Assuming, of course, Republicans and Democrats can agree on a short-term deal on the fiscal cliff.
Early Tuesday morning, leaders from the eurozone, the International Monetary Fund, and the European Central Bank -- after holding their third meeting on the Greek bailout/debt sustainability situation in as many weeks -- finally came to an agreement to extend more help to Athens after its conservative government passed painful new austerity measures.
Features include cutting the interest rate on Greek bailout loans, forgoing profits on Greek bonds, and other ideas that are projected to cut Greece's debt burden to below 110% of GDP in 2022.
While this won't solve all of Greece's problems -- it still needs to get its economy growing again and fend off ongoing political turbulence -- it's a step in the right direction and removes a major source of uncertainty in the markets.
This clears one of the two major hurdles we faced heading into the end of the year. Now, we just need a short-term extension of the "fiscal cliff" here at home so stocks and other risky assets can blast higher into 2013 fueled by a likely QE4 Treasury purchase stimulus out of the Federal Reserve in a few weeks.
Also contributing has been a bounce back in the economic data, which led Goldman Sachs to increase its Q4 GDP growth estimate to 1.8% from 1.4% today. Durable goods orders beat expectations in October. Manufacturing in the Richmond region rebounded in November. Home prices are steadily rising in the Case-Schiller index, up another 0.4% in September. And the Conference Board reported its consumer confidence index hits its highest mark since February 2008.
What's driving this? JPMorgan economists note that finished inventory levels have fallen to their lowest level since the current growth slowdown started early last year. In other words, when CEOs get nervous, they can try to insulate their businesses by doing things like pulling back on new orders. But if things don't fall off a cliff, and customers keep coming in, they will eventually need to replenish their warehouses.
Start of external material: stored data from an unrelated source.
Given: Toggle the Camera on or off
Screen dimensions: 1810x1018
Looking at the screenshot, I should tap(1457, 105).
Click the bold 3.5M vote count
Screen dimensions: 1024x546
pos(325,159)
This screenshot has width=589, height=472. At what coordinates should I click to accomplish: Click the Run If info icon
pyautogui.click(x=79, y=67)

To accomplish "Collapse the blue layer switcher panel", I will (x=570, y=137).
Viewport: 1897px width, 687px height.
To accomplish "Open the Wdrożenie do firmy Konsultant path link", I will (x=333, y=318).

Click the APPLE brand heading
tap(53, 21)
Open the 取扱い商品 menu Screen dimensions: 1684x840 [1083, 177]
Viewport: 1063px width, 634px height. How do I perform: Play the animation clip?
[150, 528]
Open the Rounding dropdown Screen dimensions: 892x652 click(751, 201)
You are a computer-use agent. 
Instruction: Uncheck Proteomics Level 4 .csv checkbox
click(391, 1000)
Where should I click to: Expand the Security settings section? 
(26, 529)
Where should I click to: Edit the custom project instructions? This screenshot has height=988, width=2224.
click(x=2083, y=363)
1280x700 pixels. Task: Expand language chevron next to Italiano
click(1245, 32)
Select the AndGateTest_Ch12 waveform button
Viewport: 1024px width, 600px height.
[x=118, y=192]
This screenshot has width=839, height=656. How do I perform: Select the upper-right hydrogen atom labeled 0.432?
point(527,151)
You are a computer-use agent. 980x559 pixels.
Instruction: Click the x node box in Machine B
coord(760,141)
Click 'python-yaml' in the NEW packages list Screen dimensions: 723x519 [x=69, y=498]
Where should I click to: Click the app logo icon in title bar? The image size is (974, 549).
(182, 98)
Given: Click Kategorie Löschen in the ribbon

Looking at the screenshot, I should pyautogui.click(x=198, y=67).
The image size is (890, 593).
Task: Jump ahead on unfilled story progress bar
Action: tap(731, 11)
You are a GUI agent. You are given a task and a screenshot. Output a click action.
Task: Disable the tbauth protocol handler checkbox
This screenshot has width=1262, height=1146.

So, somewhat begrudgingly, managers are restocking their shelves.
From a technical perspective, things are still looking good. The Nasdaq, after months in the doldrums, is finally enjoying some relative strength against the overall market. Save for a brief spell back in August, this hasn't been seen since March. Also, hedge fund types, based on the latest data from the Commodity Futures Trading Commission, are busily covering their most aggressive net short positioning against stocks in years and moving long. And options traders are feeling more confident, market breadth is improving, and cyclical economically-sensitive stocks are leading the way higher.
I continue to recommend my clients position for additional gains with a focus on energy and commodities. Ideas include Tesoro (TSO), up more than 10% since I added it to my Edge Letter Sample Portfolio last week. The ProShares UltraSilver (AGQ) is up 9.2% since I added it on November 9.
Disclosure: Anthony has recommended TSO and AGQ to his clients.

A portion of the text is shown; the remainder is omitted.